Purpose: To investigate whether the P2X(7) receptor is involved in retinal ganglion cell (RGC) death after the intraocular pressure (IOP) is elevated in rats. Methods: After the IOP was elevated to 90 mmHg for 1 h, the rats were subsequently administered oxidized adenosine triphosphate (OxATP) and brilliant blue G (BBG) as P2X(7) antagonists. The rats were euthanized 7 days after IOP elevation for histologic evaluation and at 1, 3, and 7 days after IOP elevation to immunostain for the P2X7 receptor and neuron-specific class III beta-tubulin in the retina.

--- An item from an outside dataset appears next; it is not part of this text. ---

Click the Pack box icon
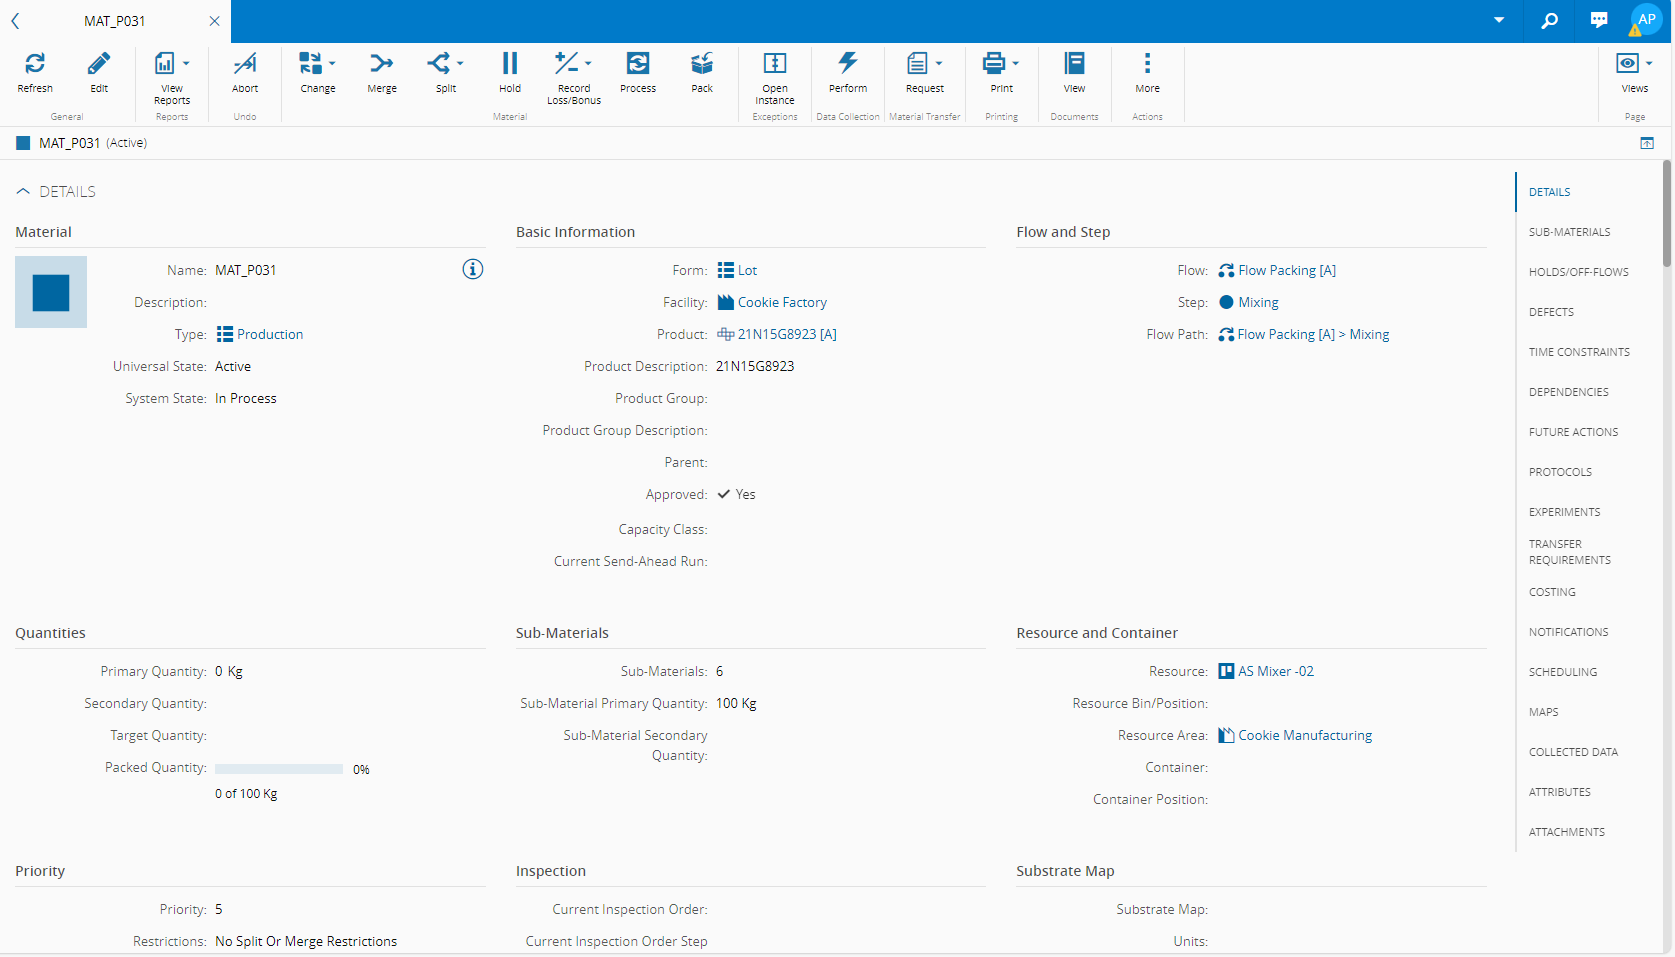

Changes in P2X(7) receptor expression were measured in total retina extracts using western blot analysis. Quantitative real-time PCR was also performed using the entire retina to determine whether the P2X(7) receptor is involved in upregulating tumor necrosis factor (TNF)-alpha, interleukin (IL)-1 beta, and IL-6 at 1, 2, and 3 days after the IOP was elevated. Results: RGC density and the inner plexiform layer thickness significantly decreased 7 days after IOP elevation, but were dose-dependently preserved when treated with OxATP or BBG. P2X(7) immunoreactivity in the RGCs increased after IOP elevation, with the peak occurring from day 1 through day 3. Protein levels of P2X7 receptor were significantly increased 1, 2, and 3 days after IOP elevation. The messenger ribonucleic acid expression of the P2X7 receptor, TNF-alpha, IL-1 beta, and IL-6 was significantly upregulated in the retina after IOP elevation, and was suppressed by treatment with OxATP. Conclusions: These results suggest the expression of the P2X(7) receptor is upregulated in the retina after IOP elevation, leading to RGC death. Upregulation of TNF-alpha, IL-1 beta, and IL-6 might be involved in this mechanism of RGC death. Furthermore, P2X(7) antagonists may prevent RGC death after IOP elevation.